• Your instructions: What lines in the listing below hold the string "navigation"? Please copy them out.

• Supplied entries:

Content starts

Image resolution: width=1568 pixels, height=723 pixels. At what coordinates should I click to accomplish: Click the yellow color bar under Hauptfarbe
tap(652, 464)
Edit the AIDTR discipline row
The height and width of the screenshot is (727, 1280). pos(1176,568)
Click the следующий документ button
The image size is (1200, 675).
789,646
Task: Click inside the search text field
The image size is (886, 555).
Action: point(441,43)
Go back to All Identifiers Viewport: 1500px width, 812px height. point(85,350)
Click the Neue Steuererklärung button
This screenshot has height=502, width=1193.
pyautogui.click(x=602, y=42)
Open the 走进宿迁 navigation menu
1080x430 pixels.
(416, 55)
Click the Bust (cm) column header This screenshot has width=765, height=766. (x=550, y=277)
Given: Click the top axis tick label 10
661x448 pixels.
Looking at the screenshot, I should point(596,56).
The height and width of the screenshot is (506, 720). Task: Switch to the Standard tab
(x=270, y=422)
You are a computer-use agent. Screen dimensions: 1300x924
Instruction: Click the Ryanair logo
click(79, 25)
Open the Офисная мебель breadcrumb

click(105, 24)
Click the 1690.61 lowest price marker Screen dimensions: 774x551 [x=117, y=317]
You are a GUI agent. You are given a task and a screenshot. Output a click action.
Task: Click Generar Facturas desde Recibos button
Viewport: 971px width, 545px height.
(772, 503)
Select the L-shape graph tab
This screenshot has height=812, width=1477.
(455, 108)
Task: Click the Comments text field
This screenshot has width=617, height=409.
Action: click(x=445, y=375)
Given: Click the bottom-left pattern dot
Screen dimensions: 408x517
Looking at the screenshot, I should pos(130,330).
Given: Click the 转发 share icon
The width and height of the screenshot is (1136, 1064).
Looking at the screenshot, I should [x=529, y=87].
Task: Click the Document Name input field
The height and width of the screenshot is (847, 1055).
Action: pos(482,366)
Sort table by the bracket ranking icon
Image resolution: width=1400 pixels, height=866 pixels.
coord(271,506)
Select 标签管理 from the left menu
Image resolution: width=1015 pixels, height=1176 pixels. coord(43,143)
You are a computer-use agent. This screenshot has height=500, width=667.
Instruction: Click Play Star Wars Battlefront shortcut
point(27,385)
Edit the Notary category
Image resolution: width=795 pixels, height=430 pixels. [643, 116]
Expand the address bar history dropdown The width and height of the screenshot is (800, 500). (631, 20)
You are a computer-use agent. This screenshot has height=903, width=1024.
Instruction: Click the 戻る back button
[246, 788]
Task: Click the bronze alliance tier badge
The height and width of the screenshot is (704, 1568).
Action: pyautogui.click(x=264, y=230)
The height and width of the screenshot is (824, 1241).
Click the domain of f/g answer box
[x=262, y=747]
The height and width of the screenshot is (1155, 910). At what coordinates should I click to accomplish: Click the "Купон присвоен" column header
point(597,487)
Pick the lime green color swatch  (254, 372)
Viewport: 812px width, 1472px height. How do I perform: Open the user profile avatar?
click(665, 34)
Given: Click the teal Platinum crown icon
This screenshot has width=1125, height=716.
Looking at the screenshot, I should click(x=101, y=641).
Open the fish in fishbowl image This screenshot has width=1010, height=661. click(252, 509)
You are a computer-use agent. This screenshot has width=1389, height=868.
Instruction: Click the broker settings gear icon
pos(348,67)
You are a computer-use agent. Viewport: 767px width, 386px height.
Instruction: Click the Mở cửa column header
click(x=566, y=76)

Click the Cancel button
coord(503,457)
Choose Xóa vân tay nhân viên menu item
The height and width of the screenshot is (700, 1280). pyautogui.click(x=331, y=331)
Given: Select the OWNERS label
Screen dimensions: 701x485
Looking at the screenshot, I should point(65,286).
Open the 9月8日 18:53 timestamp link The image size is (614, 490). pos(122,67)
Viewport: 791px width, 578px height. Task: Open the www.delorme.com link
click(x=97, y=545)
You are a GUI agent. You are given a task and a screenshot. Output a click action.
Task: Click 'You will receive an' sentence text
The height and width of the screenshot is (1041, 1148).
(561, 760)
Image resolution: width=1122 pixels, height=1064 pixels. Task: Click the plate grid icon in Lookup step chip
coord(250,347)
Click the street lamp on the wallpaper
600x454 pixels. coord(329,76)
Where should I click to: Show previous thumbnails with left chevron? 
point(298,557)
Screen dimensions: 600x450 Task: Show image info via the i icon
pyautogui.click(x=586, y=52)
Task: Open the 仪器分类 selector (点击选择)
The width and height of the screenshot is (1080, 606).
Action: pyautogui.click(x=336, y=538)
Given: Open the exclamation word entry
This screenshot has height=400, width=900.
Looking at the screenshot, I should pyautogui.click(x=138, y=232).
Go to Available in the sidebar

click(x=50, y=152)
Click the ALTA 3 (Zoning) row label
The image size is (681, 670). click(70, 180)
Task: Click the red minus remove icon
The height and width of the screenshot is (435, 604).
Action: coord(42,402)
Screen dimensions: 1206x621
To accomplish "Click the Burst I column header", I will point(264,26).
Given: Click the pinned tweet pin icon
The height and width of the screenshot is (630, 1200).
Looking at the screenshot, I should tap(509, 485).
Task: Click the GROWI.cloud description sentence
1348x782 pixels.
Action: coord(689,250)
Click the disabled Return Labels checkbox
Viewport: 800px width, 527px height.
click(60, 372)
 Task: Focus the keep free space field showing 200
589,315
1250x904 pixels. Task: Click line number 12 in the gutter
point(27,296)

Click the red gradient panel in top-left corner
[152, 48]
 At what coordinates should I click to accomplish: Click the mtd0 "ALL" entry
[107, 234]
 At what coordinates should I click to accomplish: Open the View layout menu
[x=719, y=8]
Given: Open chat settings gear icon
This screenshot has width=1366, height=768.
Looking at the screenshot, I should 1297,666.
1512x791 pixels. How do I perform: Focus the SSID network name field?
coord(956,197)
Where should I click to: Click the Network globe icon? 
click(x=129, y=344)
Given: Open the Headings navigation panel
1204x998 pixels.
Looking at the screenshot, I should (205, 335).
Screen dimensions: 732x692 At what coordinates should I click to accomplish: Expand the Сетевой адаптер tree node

Content ends

• Response:
Open the 走进宿迁 navigation menu
Given: Open the Headings navigation panel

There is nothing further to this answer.